I'm sure there are cancer patients out there that will die of the disease who would trade places with me in a second just to keep living. When I feel the worst, I hold tight to that reality. No matter how bad this disease is, I want to live.
As I watched the video again, I thought about the ways that I do fight fibromyalgia:
The times that I turn on some Elvis or Eminem, maybe some Beyonce or Alabama Shakes and dance around my house. Or.. just sit in my desk chair, fingers snapping, head swaying, butt shaking while I sing along.
I thought about how I make myself get out of bed every morning, no matter how stiff my body is, how much it hurts. I want to stay in that warm cocoon and drift off again but I don't.
Doing at least a couple chores around the house each day. Maybe it's only making my bed - which I never, ever fail to do because it's important to me to accomplish that. Or doing a load of laundry, cooking a simple meal. They are small things but they matter.
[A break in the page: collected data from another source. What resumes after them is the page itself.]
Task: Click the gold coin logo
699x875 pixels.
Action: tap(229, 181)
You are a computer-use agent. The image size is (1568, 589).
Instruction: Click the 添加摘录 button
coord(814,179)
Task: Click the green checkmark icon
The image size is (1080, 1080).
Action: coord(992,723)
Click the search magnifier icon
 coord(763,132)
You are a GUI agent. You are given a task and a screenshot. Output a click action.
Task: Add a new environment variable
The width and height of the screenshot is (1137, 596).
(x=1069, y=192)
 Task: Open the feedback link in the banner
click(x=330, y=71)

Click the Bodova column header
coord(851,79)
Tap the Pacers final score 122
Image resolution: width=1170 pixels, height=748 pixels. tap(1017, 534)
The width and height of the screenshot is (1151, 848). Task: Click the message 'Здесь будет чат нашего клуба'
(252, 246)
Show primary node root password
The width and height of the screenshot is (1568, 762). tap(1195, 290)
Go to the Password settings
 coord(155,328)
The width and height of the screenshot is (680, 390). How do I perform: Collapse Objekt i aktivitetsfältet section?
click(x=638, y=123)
Having quality time with my loved ones. It may be a phone conversation or sitting around the living room talking or watching a movie. It could be laying on the floor with my grandchildren and playing blocks or reading them a story. Yes, getting down to the floor and back up is extremely difficult but I manage it. At least for now. Chatting with Tony at night and sharing our somethings, year after year.
Laughing as often as I can and learning something new each day.
All of us fight our illness in whatever way we can. Some days it's easier to do that than others. There are times when we need to stop pushing quite so hard and rest more. That balance is harder to navigate than I ever imagined.
Over all, the video left me feeling inspired. I realized that each and every one of us have our war and all we can do is take it a battle at a time. We will win some and lose some. The most important thing is not being ashamed to lose and to keep getting back up for the next time. And.. not to compare our journey with others.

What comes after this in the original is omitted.